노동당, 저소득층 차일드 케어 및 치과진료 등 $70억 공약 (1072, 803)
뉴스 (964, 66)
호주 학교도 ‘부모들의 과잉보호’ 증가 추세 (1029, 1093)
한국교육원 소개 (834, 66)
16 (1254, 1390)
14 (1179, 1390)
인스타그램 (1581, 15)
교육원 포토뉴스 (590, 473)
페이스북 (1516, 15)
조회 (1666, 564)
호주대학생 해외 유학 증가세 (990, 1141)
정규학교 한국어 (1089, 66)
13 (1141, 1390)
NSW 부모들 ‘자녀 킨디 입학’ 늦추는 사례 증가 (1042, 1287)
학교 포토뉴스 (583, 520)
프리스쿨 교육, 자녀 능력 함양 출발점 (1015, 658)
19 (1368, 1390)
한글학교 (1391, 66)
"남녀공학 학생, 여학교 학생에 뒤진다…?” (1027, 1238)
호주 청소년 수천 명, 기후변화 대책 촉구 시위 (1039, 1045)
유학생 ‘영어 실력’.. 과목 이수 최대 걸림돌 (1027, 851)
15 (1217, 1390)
=====
→ Exercise: Please convert the records above into a Markdown table with the columns "Row" and "Text," giving each record's number and its line and leaving out any blank lines.

→ Task response:
| Row | Text |
|---|---|
| 1 | 노동당, 저소득층 차일드 케어 및 치과진료 등 $70억 공약 (1072, 803) |
| 2 | 뉴스 (964, 66) |
| 3 | 호주 학교도 ‘부모들의 과잉보호’ 증가 추세 (1029, 1093) |
| 4 | 한국교육원 소개 (834, 66) |
| 5 | 16 (1254, 1390) |
| 6 | 14 (1179, 1390) |
| 7 | 인스타그램 (1581, 15) |
| 8 | 교육원 포토뉴스 (590, 473) |
| 9 | 페이스북 (1516, 15) |
| 10 | 조회 (1666, 564) |
| 11 | 호주대학생 해외 유학 증가세 (990, 1141) |
| 12 | 정규학교 한국어 (1089, 66) |
| 13 | 13 (1141, 1390) |
| 14 | NSW 부모들 ‘자녀 킨디 입학’ 늦추는 사례 증가 (1042, 1287) |
| 15 | 학교 포토뉴스 (583, 520) |
| 16 | 프리스쿨 교육, 자녀 능력 함양 출발점 (1015, 658) |
| 17 | 19 (1368, 1390) |
| 18 | 한글학교 (1391, 66) |
| 19 | "남녀공학 학생, 여학교 학생에 뒤진다…?” (1027, 1238) |
| 20 | 호주 청소년 수천 명, 기후변화 대책 촉구 시위 (1039, 1045) |
| 21 | 유학생 ‘영어 실력’.. 과목 이수 최대 걸림돌 (1027, 851) |
| 22 | 15 (1217, 1390) |